## [DATA TO EXAMINE]
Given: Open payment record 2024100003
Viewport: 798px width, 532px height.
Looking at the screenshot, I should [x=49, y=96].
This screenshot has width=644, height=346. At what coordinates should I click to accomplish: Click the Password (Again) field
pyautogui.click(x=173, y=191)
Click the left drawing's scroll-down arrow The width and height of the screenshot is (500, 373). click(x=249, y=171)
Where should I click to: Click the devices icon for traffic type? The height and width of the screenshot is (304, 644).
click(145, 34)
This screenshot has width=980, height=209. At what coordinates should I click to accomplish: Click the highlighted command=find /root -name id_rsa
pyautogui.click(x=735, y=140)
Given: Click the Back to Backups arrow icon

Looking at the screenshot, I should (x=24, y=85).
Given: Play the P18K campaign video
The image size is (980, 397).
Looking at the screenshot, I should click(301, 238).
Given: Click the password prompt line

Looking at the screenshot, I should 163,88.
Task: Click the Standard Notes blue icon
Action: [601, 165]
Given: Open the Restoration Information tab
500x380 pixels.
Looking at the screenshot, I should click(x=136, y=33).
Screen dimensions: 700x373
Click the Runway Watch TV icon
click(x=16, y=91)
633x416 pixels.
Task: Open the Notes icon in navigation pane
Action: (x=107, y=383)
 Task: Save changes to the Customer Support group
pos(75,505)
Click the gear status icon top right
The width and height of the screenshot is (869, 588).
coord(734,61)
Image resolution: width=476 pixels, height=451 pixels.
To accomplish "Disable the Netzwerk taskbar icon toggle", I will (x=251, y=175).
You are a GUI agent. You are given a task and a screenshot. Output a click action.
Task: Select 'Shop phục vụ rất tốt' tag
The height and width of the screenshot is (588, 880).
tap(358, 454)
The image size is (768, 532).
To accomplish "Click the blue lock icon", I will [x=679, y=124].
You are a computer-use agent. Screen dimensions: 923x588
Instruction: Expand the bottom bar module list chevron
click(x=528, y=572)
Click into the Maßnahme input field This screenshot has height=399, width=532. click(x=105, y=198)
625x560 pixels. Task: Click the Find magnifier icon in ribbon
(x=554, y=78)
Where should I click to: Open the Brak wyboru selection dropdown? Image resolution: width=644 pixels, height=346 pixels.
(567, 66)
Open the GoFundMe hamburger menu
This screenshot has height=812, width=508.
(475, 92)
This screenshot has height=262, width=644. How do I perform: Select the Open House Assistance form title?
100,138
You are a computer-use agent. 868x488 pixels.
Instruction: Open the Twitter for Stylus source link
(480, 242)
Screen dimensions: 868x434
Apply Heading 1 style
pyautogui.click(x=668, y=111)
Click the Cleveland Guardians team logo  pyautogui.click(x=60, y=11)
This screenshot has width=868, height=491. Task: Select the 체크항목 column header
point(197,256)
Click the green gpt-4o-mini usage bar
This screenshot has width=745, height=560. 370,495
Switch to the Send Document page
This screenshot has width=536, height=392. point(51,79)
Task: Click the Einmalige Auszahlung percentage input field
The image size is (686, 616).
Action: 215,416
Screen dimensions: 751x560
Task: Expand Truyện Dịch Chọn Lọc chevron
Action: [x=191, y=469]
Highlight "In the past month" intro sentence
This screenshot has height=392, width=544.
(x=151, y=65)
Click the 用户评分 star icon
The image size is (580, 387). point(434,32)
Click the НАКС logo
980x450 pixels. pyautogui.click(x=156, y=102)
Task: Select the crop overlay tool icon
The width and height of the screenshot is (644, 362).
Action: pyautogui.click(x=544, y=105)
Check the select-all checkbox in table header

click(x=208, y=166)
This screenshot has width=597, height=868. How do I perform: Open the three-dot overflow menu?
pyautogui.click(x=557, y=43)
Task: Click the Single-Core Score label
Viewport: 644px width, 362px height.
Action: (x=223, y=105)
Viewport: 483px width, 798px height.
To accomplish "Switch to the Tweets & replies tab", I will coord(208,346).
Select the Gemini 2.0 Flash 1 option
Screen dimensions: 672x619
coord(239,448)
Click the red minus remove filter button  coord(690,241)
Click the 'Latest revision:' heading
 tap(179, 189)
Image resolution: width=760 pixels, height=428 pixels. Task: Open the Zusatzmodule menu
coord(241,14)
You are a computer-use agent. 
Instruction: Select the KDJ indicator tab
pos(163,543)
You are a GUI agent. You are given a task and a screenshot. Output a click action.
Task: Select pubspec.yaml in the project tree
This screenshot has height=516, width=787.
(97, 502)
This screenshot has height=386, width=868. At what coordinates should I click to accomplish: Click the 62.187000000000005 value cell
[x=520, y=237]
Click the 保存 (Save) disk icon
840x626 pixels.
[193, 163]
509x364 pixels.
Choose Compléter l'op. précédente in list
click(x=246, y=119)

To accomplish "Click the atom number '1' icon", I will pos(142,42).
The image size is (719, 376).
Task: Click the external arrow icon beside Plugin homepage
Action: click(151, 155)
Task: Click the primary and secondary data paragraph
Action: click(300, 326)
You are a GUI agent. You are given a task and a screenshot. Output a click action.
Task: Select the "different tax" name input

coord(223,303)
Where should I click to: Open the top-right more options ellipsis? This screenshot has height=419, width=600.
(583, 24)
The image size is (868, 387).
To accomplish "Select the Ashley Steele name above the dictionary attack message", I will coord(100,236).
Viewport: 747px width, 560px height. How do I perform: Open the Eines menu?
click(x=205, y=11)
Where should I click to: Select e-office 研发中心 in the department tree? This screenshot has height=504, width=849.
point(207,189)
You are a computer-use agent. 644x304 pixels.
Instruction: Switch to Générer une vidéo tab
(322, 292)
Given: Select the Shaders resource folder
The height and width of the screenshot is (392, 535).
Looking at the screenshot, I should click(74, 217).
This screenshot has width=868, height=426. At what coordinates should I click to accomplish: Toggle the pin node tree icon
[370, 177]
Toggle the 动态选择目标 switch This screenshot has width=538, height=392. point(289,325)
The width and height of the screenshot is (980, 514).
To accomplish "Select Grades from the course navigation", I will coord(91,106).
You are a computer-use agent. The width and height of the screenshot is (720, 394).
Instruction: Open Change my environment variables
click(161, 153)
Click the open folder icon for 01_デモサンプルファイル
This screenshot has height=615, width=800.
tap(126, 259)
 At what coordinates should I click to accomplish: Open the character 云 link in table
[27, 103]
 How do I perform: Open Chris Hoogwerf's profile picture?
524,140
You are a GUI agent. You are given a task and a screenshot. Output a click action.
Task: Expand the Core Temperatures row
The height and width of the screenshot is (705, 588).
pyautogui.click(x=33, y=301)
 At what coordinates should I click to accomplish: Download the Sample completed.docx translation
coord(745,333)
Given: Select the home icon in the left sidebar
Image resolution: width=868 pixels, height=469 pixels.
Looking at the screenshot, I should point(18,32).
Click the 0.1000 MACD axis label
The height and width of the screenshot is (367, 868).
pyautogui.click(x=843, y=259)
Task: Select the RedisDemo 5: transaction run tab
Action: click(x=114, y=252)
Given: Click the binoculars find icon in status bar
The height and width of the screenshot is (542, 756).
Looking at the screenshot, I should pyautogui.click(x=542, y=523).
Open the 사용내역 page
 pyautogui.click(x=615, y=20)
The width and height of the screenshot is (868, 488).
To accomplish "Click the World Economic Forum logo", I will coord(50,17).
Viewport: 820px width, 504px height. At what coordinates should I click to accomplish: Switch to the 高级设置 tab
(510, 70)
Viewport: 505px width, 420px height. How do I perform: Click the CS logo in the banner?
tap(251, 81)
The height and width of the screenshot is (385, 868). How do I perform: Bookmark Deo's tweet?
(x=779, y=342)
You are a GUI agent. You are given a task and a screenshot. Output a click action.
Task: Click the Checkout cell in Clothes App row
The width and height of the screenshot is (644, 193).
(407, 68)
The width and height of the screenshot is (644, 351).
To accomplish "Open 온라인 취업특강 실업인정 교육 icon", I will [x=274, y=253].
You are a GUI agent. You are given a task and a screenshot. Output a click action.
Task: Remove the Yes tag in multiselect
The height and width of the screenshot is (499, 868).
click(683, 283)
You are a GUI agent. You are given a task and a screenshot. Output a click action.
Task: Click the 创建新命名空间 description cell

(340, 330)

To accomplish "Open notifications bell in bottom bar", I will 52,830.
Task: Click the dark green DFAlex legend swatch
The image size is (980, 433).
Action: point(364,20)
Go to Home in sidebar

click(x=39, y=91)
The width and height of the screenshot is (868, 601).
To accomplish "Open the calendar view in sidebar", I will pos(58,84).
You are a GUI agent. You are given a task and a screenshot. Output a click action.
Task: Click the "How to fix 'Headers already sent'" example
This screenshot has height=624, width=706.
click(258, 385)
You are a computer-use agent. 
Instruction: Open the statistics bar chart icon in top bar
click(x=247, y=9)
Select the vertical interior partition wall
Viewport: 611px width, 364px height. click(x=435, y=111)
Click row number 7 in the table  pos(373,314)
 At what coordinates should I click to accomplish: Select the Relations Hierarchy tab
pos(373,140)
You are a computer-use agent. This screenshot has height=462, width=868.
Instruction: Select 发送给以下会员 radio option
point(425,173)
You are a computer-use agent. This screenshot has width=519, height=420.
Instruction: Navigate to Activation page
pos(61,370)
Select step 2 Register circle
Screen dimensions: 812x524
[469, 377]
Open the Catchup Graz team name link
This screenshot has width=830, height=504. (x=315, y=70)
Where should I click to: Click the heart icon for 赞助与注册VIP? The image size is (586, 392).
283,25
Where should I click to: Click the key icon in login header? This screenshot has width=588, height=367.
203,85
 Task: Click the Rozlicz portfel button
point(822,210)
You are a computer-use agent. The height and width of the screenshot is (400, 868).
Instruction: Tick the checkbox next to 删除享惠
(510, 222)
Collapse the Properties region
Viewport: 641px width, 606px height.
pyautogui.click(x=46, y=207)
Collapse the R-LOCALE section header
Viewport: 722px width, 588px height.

## [WHAT THIS TASK INVOLVES]
Every line above that holds the string "Core" should be copied into the answer.

## [WRITTEN SOLUTION]
Task: Click the Single-Core Score label
Task: Expand the Core Temperatures row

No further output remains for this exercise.